One of the biggest symptoms of Max's distress about moving in here and his worries about permanence was violence. Max had been living with us for about two months when he started hitting me. Now I want to be clear that all was not peaches and cream up until then. We did not have a honeymoon. This was simply an escalation.
Max first started hitting when I was physically trying to do something he didn't want me to do - removing him from a store when he was having a tantrum, for example. But, once the floodgates were open, he started to be more overtly violent in other ways.
Before the hitting, Max would be physically aggressive by invading my personal space in a very angry/provoking manor. He'd scowl, set his shoulders and then lean on me, quite literally. He would stand in the hall, legs spread and hands on hips to block my path. He'd yank on my arm when holding hands.
The more overt violence included kicking me repeatedly one time when I was sitting with my back to a door in the room we were both in for time out. It was hard shoves and pinching.
One of the worst times was him flying at me in a rage and pummeling every square inch he could reach while I tried to collect up an item and then just leave the room.
Another bad time was when he attacked me with his basketball trophy, managing to break it on me before I stopped him. He'd hit the wall with the trophy and I was trying to take it away to put in the black box (where things can be retrieved after a week or so).
Some of the worst offenses, though, were under the guise of affection. He was mad when I was saying goodbye to him for the day at school. He turned to "hug" me, but instead whacked me in the side with his arm. The next morning, he ran to me, supposedly to hug me, but then just strong armed me in the stomach instead. These were awful to me because it's just so wrong to offer hurt instead of affection. And those were planned out, rather than loosing control in a rage.

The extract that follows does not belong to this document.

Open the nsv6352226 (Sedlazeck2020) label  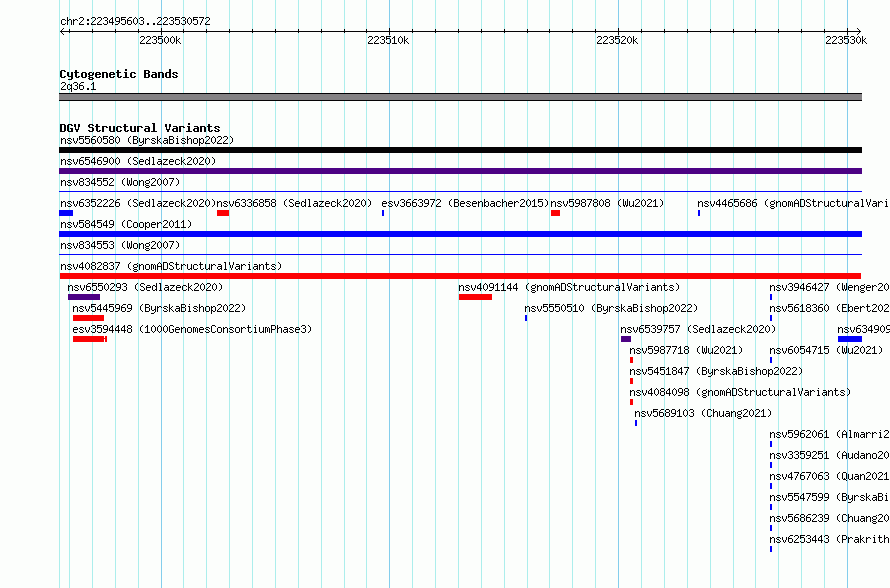pyautogui.click(x=137, y=203)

I am happy to say that it's been months sense the last time Max has physically attacked me. He still will sometimes do the leaning trick or the blocking of the way deal. But, it's less and less.
I hated being his punching bag. It made me feel like I was staying, voluntarily, in an abusive relationship, even though it was rare that Max was effective in hurting me. It made me worry about Davan's safety. If his violence had been directed at Davan in the same way it was at me, he wouldn't have been able to stay in our family. I harbored bad feelings toward Max for a long time, even when the hitting had ebbed. Those bad feelings, in addition to his day to day on going behaviors and his and my personality conflicts, led us to consider disrupting.
I felt like a failure for considering it. However, I sometimes wondered if Max would be better off with a different family - perhaps a family that would appreciate his personality more. Perhaps a family with more patience. I admit to loosing mine. He was so effective at pushing my buttons that I sometimes reacted violently to him. I was worried about myself and what I might do.
I yelled a lot. I picked him up by his shirt front in anger. I shoved him down a couple of times. At one point, we'd started trying to restrain him when he was getting violent, but I found myself being too aggressive and had to stop doing that. Plus, Max seemed to enjoy those physical conflicts and escalate things to try to get there.
In the midst of all of this, I hated Max. I really hated him. I hated him for his treatment of me. I hated him for the changes he'd brought to the family. I hated him for my reactions to him. And, thus, disruption loomed large.
We kept chugging along, though. Now I'm glad we did. I'm glad because Max needed to get through all of that and get to stay, still. I'm glad because Davan learned that you don't just throw people away. I'm glad because I don't have to live with the huge guilt I'd have had. I'm glad because I love Max and some days even am starting to like him.
My family is okay. I had my doubts about us getting to the point where I'd feel that, but we have. It's still not what I dreamed of (I was really hoping school wouldn't be part of the picture), but it is was it is and it's okay. I'm not unhappy. Maybe that's the Prozac talking, but I'll let it talk for a while and see if I can't get past the pent up bad feelings from the first traumatic year. Then we'll see about facing life undrugged. Hopefully, I'll still feel okay. I think I will.